The working short premium is an important tool that changes the nurse-management relationship and allows nurses and managers to work together to address a common challenge. The goal is to align nurses' and managers' interests – nurses want enough staff to meet patient care needs and managers want to avoid paying an expensive premium. 

McPherson is quick to stress the importance of the 2012-14 contract language and its refinement during subsequent rounds of bargaining. "We accomplished something unprecedented. Today, nurses have the tools to truly make a difference, to improve workloads and provide quality care," she says. 

And today, as then, it's up to BCNU members with the support of the stewards, leadership and staff to make sure the language is used to make a difference for nurses and their patients. 

A DECADE OF TURMOIL 

The 2000s was difficult decade for health-care workers and all working families after the election of the BC Liberals in 2001. That year ushered in 16 years of attacks on unions and a privatization agenda that's had devasting impacts on the public services unionized workers provide and the people who rely on them. 

But the turmoil of the decade also resulted in the eventual unification of almost all nurses into one union: BCNU. 

Despite Liberal leader Gordon Campbell's campaign trail assurances that his government would cooperate with unions and honour negotiated contracts, the new premier performed a craven about-face once elected and rammed Bill 29 through the Legislature at the beginning of 2002. 

The law gave the BC Liberals sweeping powers to rip up signed collective agreements, fire 10,000 workers – mostly women – without cause, and cut wages for thousands of other caregivers. It also stripped care aides and non-clinical health-care employees of protections and rights available to other workers under the BC Labour Code. 

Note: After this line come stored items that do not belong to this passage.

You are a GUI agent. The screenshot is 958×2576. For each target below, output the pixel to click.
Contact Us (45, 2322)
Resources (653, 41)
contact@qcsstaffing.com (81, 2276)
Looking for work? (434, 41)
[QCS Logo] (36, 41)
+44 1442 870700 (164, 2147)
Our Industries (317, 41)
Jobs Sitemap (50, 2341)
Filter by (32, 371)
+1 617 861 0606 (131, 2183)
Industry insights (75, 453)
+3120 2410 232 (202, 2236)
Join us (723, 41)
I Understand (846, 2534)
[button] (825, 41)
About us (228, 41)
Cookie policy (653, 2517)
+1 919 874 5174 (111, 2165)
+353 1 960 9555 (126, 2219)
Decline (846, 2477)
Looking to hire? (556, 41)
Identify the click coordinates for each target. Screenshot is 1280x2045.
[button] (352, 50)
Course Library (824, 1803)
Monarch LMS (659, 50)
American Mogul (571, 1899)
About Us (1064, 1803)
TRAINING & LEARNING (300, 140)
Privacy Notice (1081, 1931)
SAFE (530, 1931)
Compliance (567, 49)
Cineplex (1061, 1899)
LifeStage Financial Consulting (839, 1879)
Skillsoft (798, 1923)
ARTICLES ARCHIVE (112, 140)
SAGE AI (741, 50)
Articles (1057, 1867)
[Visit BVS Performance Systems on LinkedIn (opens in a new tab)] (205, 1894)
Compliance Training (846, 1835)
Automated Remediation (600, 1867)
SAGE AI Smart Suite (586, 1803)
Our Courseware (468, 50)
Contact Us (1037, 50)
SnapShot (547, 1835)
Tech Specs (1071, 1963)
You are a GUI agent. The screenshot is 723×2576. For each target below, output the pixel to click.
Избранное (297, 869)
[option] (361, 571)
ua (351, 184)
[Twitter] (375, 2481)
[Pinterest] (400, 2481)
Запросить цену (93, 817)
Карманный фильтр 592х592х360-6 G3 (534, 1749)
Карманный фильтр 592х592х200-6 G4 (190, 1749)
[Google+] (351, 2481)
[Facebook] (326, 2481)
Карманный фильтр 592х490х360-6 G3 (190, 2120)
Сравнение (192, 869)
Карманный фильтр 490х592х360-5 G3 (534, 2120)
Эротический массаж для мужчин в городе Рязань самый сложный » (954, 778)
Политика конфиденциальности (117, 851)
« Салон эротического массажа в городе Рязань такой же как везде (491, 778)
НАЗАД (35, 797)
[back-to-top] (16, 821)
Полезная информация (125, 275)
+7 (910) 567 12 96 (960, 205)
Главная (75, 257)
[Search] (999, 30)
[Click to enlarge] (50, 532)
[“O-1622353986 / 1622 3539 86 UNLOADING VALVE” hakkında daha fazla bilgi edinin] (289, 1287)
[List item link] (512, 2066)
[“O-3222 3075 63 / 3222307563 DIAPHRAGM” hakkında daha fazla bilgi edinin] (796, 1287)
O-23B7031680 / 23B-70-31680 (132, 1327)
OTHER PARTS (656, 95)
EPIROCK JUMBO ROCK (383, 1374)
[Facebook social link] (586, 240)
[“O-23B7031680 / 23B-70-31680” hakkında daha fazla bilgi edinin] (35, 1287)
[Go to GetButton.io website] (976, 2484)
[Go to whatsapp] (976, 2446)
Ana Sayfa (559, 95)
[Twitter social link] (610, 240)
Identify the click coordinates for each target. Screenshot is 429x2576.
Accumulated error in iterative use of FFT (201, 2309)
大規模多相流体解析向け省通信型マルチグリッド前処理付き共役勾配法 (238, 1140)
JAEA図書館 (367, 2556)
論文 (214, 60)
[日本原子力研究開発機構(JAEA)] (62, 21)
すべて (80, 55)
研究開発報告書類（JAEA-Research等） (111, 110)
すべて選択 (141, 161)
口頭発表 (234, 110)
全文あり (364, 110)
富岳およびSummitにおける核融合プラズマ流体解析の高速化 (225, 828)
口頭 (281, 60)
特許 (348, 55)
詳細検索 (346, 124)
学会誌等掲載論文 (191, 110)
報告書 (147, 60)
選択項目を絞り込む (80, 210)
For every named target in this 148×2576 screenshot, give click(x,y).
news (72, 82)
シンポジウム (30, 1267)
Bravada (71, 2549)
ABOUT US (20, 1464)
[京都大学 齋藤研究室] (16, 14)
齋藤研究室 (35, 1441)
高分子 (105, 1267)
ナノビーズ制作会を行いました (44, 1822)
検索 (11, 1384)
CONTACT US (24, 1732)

The new legislation served as the blueprint for the wholesale privatization of important health-care services while the Liberals held power in the province. It also opened the door for private health-care facilities to contract out services and eliminate union succession rights, which required health-care facilities to honour the former collective agreement negotiated with the previous contractor. 

In response to the attack, BCNU and other public-sector unions launched a lawsuit claiming that Bill 29 violated the Canadian Charter of Rights and Freedoms with respect to freedom of expression, freedom of association and equality rights for women. 

The Supreme Court of Canada agreed, and in a legal rebuke of the BC Liberal government it ruled in 2007 that provisions in Bill 29 interfered with the right to bargain collectively and had indeed violated the Charter.

But the damage was done.

The government had already used the unconstitutional provisions to contract out nursing jobs, particularly in long-term care where BCNU members lost their wage rates, contract rights and pensions. Especially hard hit were health-care support workers. HEU and other members of the Facilities Bargaining Association (FBA) lost up to 10,000 jobs through contracting out to low-wage employers. 

"BCNU is the work of several generations of nurses."

- Debra McPherson

The legacy of Bill 29 remains, as large parts of the long-term care sector and acute care support services – such as cleaning, food and laundry – remain privatized and owned by large foreign multinational corporations. 

The legislation was only repealed by John Horgan's BC NDP government in 2018. While the move does not end privatization, it is a positive step that will end rampant contract-flipping in health care, and make for more stable care – especially for seniors. 

If Bill 29 was a hard hit for workers in the FBA, conditions were made even worse with the Campbell Liberal's demand that unions in the association accept a 15 percent wage cut in 2004. The dispute had pushed the province to the brink of a general strike. 

BCNU and most other unions were poised to throw up picket lines across the province before an 11th-hour deal was reached. It included the 15 percent rollback, which hit LPNs especially hard. 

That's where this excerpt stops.